■ Do this ■
Please copy every line from the one containing "The image size is (1512, 803)." down to the end of the entries, both included, with each character unchanged.

■ Task inputs ■
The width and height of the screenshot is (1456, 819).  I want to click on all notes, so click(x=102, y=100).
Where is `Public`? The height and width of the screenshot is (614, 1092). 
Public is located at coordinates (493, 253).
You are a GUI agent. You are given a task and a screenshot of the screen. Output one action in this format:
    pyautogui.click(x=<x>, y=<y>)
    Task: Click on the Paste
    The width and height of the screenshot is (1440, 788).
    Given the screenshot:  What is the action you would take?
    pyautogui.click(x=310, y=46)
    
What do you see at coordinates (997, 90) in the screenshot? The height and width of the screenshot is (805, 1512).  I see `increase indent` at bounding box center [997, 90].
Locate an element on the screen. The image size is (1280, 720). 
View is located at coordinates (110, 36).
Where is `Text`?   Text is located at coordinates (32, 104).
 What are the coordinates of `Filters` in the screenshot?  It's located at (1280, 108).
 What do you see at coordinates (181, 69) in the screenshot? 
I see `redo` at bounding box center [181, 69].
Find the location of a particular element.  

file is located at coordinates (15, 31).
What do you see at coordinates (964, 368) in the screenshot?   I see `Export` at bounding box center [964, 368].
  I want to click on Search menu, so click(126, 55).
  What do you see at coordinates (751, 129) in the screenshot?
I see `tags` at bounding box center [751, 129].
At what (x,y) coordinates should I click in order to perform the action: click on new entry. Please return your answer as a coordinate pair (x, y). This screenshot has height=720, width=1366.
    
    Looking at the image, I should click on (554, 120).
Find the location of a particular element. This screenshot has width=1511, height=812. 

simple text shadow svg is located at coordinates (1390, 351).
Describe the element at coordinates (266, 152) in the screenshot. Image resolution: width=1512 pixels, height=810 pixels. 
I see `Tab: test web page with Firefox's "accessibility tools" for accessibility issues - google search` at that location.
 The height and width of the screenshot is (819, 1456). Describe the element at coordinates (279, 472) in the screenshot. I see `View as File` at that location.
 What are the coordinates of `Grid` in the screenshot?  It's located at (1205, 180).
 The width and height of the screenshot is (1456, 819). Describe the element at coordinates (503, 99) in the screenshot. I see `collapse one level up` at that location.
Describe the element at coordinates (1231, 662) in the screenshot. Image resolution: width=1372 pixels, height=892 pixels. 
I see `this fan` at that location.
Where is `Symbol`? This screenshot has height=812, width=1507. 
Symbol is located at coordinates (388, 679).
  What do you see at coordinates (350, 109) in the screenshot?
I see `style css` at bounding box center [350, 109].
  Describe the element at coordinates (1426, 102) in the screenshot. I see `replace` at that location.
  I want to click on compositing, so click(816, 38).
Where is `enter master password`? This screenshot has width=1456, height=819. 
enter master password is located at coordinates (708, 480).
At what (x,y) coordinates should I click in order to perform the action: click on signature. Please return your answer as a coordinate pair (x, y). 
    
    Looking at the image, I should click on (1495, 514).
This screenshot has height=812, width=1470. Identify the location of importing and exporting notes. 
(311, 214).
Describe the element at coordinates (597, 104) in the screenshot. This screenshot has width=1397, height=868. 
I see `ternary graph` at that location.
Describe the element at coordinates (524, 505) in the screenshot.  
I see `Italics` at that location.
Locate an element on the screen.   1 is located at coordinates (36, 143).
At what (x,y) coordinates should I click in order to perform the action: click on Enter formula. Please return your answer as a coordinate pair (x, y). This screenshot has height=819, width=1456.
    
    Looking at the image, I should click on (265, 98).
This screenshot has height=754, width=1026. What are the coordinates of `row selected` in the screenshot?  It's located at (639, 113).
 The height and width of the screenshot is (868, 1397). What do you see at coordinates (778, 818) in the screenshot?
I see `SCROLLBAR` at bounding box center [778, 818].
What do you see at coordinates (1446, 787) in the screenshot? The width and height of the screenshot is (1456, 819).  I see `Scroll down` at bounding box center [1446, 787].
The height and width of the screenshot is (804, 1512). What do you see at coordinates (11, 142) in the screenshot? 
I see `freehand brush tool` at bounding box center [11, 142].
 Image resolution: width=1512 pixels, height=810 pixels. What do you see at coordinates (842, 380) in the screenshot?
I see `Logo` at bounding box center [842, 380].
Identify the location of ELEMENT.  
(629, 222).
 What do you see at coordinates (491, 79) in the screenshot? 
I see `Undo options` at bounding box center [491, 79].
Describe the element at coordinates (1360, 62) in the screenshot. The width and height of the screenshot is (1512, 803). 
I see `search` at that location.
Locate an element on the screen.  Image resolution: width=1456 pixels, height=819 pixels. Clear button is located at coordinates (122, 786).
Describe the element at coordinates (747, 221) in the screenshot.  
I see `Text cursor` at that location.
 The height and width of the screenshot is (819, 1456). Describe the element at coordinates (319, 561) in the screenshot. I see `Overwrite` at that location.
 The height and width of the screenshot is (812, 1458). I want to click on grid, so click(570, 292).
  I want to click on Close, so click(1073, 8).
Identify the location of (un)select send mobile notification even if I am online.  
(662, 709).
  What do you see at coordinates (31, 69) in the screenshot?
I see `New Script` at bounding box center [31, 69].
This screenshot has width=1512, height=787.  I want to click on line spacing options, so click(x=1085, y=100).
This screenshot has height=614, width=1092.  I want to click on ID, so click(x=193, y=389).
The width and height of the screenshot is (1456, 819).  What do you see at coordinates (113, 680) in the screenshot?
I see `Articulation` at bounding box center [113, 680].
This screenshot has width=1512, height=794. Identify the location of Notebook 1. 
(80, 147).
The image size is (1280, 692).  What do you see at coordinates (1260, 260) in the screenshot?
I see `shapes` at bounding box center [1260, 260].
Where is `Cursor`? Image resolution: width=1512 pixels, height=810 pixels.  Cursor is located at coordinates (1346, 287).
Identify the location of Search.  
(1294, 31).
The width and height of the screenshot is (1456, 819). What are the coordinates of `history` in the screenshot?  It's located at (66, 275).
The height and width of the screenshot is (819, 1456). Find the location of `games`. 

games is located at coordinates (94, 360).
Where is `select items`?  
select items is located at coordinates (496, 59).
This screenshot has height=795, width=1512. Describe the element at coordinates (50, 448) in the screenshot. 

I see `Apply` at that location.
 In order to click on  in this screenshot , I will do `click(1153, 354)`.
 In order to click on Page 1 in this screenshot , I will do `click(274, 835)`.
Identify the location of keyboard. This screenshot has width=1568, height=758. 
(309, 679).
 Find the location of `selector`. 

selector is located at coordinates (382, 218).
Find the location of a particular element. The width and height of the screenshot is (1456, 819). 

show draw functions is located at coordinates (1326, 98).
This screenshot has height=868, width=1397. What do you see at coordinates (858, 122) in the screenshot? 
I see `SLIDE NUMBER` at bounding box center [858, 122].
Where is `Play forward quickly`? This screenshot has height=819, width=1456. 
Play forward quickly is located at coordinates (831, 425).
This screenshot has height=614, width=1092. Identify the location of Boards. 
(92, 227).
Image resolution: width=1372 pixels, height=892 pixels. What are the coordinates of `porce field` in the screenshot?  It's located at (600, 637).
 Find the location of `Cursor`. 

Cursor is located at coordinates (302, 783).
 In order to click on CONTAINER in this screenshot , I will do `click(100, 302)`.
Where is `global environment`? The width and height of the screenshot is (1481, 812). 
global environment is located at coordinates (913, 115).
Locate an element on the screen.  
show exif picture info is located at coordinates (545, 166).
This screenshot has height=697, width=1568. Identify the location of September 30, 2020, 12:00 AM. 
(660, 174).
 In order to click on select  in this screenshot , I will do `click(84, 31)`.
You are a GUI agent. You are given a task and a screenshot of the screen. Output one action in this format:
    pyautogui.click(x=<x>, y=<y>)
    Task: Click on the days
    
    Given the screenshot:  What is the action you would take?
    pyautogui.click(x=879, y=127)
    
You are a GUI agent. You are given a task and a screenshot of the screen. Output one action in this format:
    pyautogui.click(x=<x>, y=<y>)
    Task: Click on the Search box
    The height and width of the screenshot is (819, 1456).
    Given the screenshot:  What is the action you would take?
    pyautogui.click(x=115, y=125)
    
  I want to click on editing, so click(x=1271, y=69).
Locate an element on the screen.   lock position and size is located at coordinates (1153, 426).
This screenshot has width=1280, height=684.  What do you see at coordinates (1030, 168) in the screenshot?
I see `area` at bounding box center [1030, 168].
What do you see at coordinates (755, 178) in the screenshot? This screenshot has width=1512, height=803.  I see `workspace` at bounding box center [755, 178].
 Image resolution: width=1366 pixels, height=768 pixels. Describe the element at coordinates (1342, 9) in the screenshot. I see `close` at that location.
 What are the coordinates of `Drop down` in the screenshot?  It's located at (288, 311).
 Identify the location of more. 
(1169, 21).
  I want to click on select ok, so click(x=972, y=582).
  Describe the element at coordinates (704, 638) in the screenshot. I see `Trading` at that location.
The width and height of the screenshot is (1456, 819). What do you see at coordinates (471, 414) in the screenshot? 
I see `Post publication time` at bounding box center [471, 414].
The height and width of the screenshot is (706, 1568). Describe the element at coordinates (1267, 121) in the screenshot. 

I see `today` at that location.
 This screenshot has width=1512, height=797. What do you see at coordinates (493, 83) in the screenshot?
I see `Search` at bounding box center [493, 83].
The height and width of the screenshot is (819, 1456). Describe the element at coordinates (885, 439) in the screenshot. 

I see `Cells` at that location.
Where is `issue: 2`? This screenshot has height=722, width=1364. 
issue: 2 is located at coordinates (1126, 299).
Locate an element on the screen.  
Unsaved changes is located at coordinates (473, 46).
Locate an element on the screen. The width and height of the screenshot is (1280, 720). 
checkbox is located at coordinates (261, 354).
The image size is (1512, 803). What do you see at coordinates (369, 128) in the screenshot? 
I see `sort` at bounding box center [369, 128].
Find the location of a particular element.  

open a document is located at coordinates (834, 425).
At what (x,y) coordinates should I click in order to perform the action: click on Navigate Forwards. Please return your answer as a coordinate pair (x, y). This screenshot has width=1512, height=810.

■ Complete answer ■
The image size is (1512, 803). What do you see at coordinates (369, 128) in the screenshot? 
I see `sort` at bounding box center [369, 128].
Find the location of a particular element.  

open a document is located at coordinates (834, 425).
At what (x,y) coordinates should I click in order to perform the action: click on Navigate Forwards. Please return your answer as a coordinate pair (x, y). This screenshot has width=1512, height=810.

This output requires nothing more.